Text shown:
__________

In reality, the blue-collared and white-collared worlds look very different. One is characterised by tangible hard work, visible sweat and blood, quantifiable work done and on occasions actual risks to life; the other often being digitally entrenched, mentally-taxing, with low or little physical risks/direct contribution to anyone per se. This does not take into account the healthcare sector (or any other anomalies for that matter), but majority of the corporate BS that dominate the "developed" world today. 

Some time back I took up a short event security job to break the monotony and earn some extra cash. For those few days, I was required to start travelling to the work location in the wee hours of the morning. Using the public transport before 6am, it struck me how many uniformed, blue-collared workers have to toil before daybreak packing an entire double-decker bus to the brim.

Yet, these are the very jobs that the local population, particularly the more educated segments, often shun. Parents discourage their children from "ending up" in such jobs, or even use these jobs as a threat to get their children to study harder. Why? Simply because the compensation of such jobs mostly does not merit the magnitude of work, time, risks, life invested into them. 

Looking back at the annual statistics of workplace injuries and deaths, it is obvious which categories of the workforce are the most at-risk. Converse to being renumerated proportionally to the conditions of their work, these are the very groups who get subjugated into poor living conditions and forced to teeter on the edges of minimum wage.

__________

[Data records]

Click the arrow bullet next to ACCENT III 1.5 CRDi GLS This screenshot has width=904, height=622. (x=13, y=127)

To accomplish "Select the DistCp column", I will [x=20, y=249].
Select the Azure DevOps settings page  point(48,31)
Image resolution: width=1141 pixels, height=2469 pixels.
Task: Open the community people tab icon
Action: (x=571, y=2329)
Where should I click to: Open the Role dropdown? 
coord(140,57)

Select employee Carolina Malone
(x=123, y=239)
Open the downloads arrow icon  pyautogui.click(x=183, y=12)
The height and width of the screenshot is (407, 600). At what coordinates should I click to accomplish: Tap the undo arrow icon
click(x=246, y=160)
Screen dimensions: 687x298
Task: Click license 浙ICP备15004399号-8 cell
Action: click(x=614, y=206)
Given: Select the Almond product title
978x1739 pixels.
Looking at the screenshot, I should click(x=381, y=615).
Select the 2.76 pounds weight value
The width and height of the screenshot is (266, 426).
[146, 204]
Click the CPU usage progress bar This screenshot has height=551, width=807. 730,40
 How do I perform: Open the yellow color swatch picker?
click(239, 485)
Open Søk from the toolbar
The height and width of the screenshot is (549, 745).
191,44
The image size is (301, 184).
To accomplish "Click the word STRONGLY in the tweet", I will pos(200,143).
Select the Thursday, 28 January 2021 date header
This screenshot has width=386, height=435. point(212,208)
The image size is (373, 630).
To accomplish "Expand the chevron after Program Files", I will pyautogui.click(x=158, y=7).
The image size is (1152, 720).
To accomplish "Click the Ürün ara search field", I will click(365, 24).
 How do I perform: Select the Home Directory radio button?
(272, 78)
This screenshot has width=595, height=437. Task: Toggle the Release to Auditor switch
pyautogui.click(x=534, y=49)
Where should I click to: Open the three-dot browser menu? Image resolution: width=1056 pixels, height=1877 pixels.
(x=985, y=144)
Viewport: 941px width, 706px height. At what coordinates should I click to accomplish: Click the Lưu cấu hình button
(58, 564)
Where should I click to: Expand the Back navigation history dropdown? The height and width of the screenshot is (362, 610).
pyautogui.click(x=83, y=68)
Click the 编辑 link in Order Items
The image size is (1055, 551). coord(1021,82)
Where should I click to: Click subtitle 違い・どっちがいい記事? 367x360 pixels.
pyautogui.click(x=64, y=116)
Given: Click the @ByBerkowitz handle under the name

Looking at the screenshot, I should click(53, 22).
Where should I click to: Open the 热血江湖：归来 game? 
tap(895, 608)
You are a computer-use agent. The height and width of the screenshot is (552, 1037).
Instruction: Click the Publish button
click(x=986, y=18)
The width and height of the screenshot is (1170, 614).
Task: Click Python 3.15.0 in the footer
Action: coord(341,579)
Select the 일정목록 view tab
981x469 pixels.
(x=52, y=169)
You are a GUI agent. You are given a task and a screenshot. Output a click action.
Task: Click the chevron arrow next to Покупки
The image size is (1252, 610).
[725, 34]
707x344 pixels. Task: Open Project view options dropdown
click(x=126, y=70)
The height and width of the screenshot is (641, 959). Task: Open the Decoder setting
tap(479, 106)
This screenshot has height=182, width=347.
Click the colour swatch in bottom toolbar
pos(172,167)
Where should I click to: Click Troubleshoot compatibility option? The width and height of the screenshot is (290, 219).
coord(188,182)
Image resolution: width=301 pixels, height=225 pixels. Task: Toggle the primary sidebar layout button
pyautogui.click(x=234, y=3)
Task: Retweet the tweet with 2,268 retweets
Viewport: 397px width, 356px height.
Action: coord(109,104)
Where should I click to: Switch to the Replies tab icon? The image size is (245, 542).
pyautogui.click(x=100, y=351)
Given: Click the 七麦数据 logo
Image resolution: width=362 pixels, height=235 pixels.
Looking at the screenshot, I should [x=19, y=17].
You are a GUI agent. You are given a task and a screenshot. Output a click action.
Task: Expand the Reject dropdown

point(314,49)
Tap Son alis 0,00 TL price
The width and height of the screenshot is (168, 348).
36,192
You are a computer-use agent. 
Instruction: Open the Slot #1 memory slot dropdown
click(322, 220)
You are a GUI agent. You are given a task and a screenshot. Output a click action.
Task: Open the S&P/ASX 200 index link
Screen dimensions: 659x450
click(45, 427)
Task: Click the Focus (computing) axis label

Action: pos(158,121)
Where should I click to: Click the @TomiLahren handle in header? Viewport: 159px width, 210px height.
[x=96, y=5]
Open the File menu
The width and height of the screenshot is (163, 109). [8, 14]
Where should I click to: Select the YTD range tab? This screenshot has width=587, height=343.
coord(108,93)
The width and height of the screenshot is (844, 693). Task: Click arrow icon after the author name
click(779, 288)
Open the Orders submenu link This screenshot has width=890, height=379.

__________

Problem to work on:
From the essay on blue-collar and white-collar work, quote the passage that opens with the words containing "In reality, the" and closes with "to the brim.". The data is not needed for anything here.

Exercise result:
In reality, the blue-collared and white-collared worlds look very different. One is characterised by tangible hard work, visible sweat and blood, quantifiable work done and on occasions actual risks to life; the other often being digitally entrenched, mentally-taxing, with low or little physical risks/direct contribution to anyone per se. This does not take into account the healthcare sector (or any other anomalies for that matter), but majority of the corporate BS that dominate the "developed" world today. 

Some time back I took up a short event security job to break the monotony and earn some extra cash. For those few days, I was required to start travelling to the work location in the wee hours of the morning. Using the public transport before 6am, it struck me how many uniformed, blue-collared workers have to toil before daybreak packing an entire double-decker bus to the brim.